The short answer is yes, you do. Personal injury claims are going to be considered an asset of your estate (that is, something with financial value that could be used to pay off your creditors). Keeping your injury claim a secret from your bankruptcy is a ticking time bomb; sooner or later it will be discovered, and the failure to disclose it can ruin both your bankruptcy and your personal injury claim.
What is equally important to understand, is that disclosing the claim doesn’t mean your recovery is going straight to your creditors.
When your claim is disclosed as an asset, the trustee assigned to your bankruptcy will make contact with your personal injury attorney (if you have one – if you don’t, the trustee will likely hire one to deal with the claim). The trustee will likely ask that the same attorney continue to work on the case, with the understanding that your bankruptcy estate now owns the claim.

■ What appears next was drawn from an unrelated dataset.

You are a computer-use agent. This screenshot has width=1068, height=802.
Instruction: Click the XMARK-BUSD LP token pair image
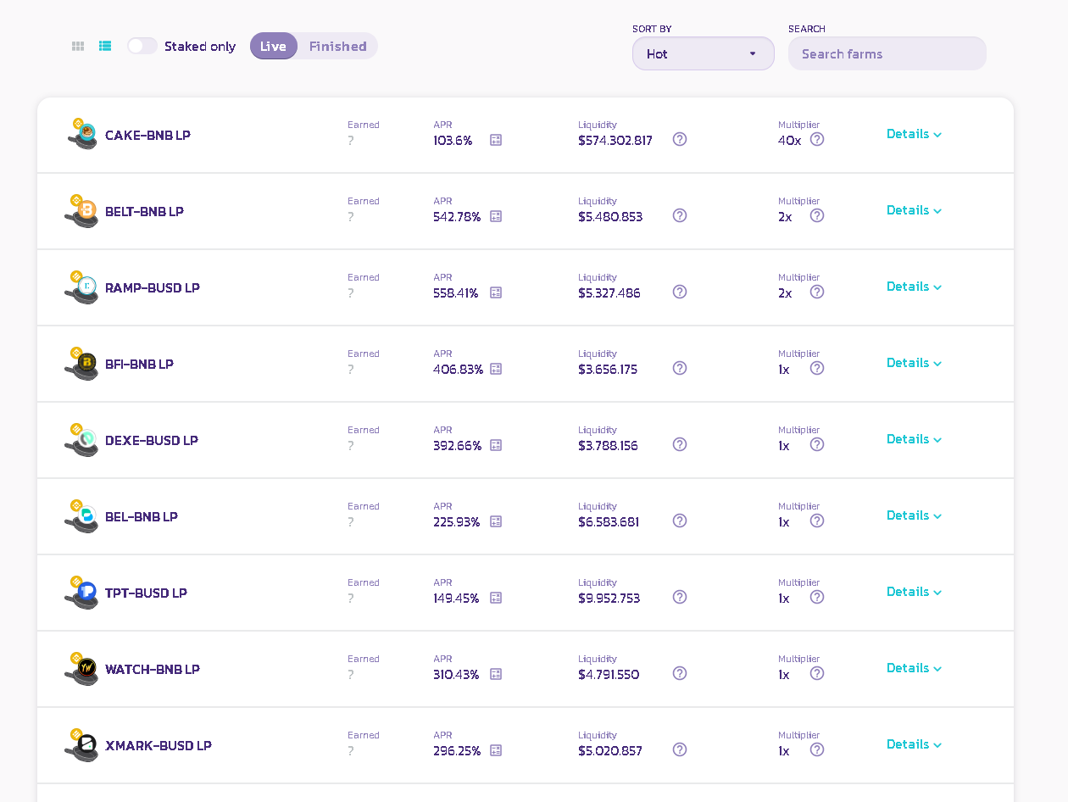[x=81, y=745]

Once the case is resolved, your personal injury attorney will work with the trustee to determine what portion of the recovery is exempt-able (meaning, the portion that you get to keep).
In my practice, most moderate personal injury claims are ultimately returned by the trustee to the client through the exemption. Ultimately, this is the best choice, because the client loses all incentive to participate in the personal injury claim when they personally won’t be benefitting.
The bottom line is, don’t hesitate to speak to your personal injury attorney if you are contemplating or beginning the bankruptcy process.